Smart working? Attenzione a non gonfiarti © istock

Sanihelp.it - La casa che con lo smart working ormai è diventata un ufficio, gli spostamenti che si riducono e le ore sedentarie che crescono. Il rischio è non solo quello di mettere su peso ma anche di accumulare liquidi andando incontro a ritenzione di tossine, gonfiore e pesantezza soprattutto alle gambe.

Questi i consigli di Treatwell, portale per la prenotazione di trattamenti di bellezza e di benessere online, per arginare i danni di una vita sedentaria. Innanzitutto quando non si può fare a meno di stare sedute molte e molte ore al giorno, è importante farlo nel modo più corretto possibile. Innanzitutto le spalle devono essere ben diritte perché non insorgano fastidi e dolori ma attenzione anche a non accavallare le gambe.

Almeno ogni ora è importante alzarsi dalla sedia per qualche minuto, passeggiare per la stanza, salire e scendere sulla punta dei piedi per una decina di volta in modo da riattivare la circolazione che rallenta da sedute.

Anche da ferme comunque si può dare facilmente una spintarella alla circolazione. Basta, quando ci si stende a letto o sul divano, tenere i piedi leggermente sollevati grazie all’aiuto di un cuscino mentre quando si è sulla sedia si può sollevare prima una gamba e poi l’altra e roteare il piede indentro e in fuori per una decina di volte.

Anche l’outfit conta quando si tratta di ritenzione idrica. Meglio evitare gli abiti troppo aderenti, che rischiano di compromettere la circolazione: via libera allora a tute e indumenti comodi, ma attenzione alle scarpe (o alle ciabatte) che non devono essere rasoterra ma con un po’ di sostegno per attivare, quando ci muove per la stanza, la pompa plantare che spinge il sangue dalle caviglie verso il cuore evitando ristagni.

A seconda della morfologia di ogni fisico, la ritenzione può interessare zone diverse del corpo, ma generalmente si concentra sui glutei, le braccia, l’addome ma soprattutto gambe. Per aiutare a sgonfiarle, Emanuela Senia, responsabile del salone Beauty Lab Wellness Solution, suggerisce di far fare ginnastica ai capillari attraverso la rapida alternanza di caldo che vasodilata e freddo che vasocostringe.
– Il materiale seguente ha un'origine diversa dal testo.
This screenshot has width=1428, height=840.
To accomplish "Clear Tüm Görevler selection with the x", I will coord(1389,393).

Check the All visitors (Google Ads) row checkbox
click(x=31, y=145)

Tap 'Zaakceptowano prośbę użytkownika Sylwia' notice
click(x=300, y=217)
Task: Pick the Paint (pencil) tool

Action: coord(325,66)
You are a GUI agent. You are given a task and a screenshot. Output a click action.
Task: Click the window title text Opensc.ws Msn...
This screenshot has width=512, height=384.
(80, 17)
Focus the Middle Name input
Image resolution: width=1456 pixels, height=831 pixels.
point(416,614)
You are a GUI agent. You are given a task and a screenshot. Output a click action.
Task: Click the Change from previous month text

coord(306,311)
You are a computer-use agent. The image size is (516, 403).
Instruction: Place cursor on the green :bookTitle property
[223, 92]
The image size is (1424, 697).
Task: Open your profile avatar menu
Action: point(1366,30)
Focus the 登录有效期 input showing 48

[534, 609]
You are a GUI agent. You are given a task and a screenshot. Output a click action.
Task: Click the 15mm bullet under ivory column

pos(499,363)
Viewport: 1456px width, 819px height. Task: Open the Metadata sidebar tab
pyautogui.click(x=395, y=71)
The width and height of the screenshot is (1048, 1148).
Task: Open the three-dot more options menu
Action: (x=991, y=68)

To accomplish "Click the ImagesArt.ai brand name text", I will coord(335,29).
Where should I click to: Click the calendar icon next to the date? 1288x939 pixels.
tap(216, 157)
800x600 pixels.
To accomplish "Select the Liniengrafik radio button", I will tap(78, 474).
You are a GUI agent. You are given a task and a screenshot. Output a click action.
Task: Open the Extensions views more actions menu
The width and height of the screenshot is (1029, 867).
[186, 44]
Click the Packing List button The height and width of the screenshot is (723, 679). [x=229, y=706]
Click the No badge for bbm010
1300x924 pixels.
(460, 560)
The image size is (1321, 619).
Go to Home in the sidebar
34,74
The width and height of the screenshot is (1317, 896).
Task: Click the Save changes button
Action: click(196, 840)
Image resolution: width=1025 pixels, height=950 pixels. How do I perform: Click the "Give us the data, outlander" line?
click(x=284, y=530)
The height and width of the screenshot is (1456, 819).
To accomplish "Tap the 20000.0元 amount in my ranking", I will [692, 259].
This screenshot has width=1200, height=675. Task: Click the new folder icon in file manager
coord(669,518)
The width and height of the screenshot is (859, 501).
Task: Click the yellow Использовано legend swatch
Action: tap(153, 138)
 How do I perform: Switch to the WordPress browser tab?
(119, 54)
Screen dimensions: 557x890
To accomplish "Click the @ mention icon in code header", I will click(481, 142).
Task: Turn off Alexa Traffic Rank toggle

Chi ha la vasca può far stare in ammollo per una decina di minuti nell’acqua tiepida a cui sono state aggiunte cinque o sei manciate di sale grosso da cucina che ha un’azione drenante e antinfiammatoria. Finito il bagno, mentre si svuota la vasca, si può indirizzare sulle gambe l’acqua del doccino, aprendola prima a temperatura tiepido-calda e raffreddandola a mano a mano che la si passa sulle gambe.

Si consiglia di partire dai piedi e risalire con il getto fino all’inguine oppure di soffermarsi dietro le ginocchia, nel cavo popliteo.Chi non ha la vasca, al termine della doccia, può comunque rinfrescare le gambe con il getto freddo del doccino.

Anche gli scrub, che in genere contengono sali e olii essenziali, possono essere un formidabile alleato del benessere. Eseguiti con regolarità, all’incirca ogni quindici giorni, aiutano a pulire la pelle e, grazie al massaggio durante l’applicazione, favoriscono la detossinazione profonda aiutando a contrastare non solo le ruvidità ma anche la ritenzione.